Remembering the Workhouse at the Vestry Museum

While the gentrification of Walthamstow Village continues apace with the addition of a wine bar (I'm not complaining), it was nice last weekend to be able to enjoy one of E17's long-lasting attractions, the Vestry House Museum.
The Vestry's current exhibition harks back to the former life of the building as a workhouse. Created in the early eighteenth century to reduce the burden on tax-payers of 'outdoor relief' (subsidies to the poor for rent and food), workhouses were built to provide an often permanent home for those not able to provide for themselves (as well as single-mothers, ostracised by religiously inspired prejudice).
The regime in Walthamstow was apparently relatively benign, at least compared with the near-slavery of other institutions. Nevertheless, the Vestry committee had to be over-hauled in 1779 when Churchwarden, Alexander Dalmahoy, was found to be spending “far beyond moderation” on fine food to make more pleasant the difficult meetings he held to determine how much gruel and stale bread should be doled out to the workhouse inmates.
Walthamstow itself was still a village in this era, although its population had swollen to nearly 3,000 by 1800 as rich Londoners built themselves country houses just outside the capital, and created hundreds of servile jobs in the process. We are going through a different phase of wealth moving into the area at the moment, but as this pernicious Tory government continues to destroy universal welfare provision, it doesn't seem entirely ridiculous to imagine a new era of the workhouse.

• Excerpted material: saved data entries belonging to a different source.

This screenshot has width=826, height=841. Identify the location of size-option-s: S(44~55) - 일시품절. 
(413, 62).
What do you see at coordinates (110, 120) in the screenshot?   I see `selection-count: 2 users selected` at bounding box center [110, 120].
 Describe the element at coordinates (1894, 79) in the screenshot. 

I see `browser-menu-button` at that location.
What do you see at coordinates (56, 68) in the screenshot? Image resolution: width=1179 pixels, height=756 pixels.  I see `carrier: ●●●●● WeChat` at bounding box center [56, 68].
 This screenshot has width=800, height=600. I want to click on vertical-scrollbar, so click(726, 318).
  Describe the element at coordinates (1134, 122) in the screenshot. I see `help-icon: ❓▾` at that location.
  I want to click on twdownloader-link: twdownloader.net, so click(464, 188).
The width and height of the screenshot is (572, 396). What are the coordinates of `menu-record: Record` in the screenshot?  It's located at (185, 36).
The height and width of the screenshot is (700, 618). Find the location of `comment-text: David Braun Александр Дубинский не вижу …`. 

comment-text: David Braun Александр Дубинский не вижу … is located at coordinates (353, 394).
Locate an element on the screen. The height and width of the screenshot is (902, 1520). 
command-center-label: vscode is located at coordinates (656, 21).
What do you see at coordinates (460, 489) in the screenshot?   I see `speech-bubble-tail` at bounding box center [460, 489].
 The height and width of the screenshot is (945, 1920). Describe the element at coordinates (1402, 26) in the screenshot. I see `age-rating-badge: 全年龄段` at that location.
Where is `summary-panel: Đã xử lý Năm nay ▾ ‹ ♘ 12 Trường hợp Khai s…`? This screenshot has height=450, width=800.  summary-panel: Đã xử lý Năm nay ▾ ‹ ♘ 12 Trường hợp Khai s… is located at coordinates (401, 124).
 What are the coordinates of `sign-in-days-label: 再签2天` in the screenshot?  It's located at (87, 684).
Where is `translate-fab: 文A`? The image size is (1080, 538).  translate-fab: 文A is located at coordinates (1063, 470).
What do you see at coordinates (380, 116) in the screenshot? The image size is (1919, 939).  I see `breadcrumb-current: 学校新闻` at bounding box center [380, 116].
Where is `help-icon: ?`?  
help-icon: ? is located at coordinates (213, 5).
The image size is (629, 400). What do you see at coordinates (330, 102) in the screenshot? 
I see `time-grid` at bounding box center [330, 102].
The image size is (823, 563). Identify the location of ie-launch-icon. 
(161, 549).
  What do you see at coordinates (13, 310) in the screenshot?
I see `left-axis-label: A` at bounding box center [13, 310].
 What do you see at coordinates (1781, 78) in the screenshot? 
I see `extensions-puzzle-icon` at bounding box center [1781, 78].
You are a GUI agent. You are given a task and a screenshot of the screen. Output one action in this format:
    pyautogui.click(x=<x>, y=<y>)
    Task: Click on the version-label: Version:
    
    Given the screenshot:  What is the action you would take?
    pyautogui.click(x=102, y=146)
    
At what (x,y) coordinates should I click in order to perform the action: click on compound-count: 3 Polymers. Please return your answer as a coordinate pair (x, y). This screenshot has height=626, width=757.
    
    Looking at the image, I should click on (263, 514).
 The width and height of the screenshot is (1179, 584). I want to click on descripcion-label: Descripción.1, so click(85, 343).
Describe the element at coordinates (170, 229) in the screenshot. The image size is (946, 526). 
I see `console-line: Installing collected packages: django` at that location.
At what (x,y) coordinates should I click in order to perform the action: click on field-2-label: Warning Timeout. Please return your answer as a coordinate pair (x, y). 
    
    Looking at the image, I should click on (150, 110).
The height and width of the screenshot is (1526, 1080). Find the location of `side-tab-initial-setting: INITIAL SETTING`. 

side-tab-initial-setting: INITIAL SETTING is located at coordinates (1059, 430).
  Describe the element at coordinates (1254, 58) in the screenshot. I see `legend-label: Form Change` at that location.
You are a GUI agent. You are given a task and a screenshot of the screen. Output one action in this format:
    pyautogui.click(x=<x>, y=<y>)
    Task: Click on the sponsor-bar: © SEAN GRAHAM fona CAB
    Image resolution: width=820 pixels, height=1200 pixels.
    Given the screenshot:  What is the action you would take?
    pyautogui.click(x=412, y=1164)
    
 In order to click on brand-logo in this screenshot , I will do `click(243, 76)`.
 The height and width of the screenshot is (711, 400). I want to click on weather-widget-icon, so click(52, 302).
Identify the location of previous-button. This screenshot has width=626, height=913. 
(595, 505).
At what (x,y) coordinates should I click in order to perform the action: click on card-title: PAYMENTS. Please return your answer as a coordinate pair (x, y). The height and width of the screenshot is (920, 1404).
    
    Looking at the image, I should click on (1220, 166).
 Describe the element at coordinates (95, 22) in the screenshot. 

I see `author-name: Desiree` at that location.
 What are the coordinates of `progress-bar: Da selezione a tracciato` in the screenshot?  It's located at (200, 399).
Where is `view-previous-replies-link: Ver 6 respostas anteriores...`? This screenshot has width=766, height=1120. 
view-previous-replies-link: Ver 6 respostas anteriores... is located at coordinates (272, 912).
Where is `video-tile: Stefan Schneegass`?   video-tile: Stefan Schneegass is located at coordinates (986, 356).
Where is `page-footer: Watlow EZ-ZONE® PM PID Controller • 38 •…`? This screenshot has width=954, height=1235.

There's no sign of that on Orford Road, however, and so after our little mid-afternoon educational trip my Dad and I repaired to In Vino Veritas to enjoy a refreshing glass of Chianti (me) and a chalky little sauvignon (him). Relaxed by the friendly service and the prospect of now being able to purchase decent wine on my doorstep, we recalled the experiences of my great aunt Elsie, who was employed in a post-war workhouse in Newport, just as the welfare state was being created that did away with such institutions and gave my parent's the opportunity to be the first in their families to benefit from a university education. How lucky we are.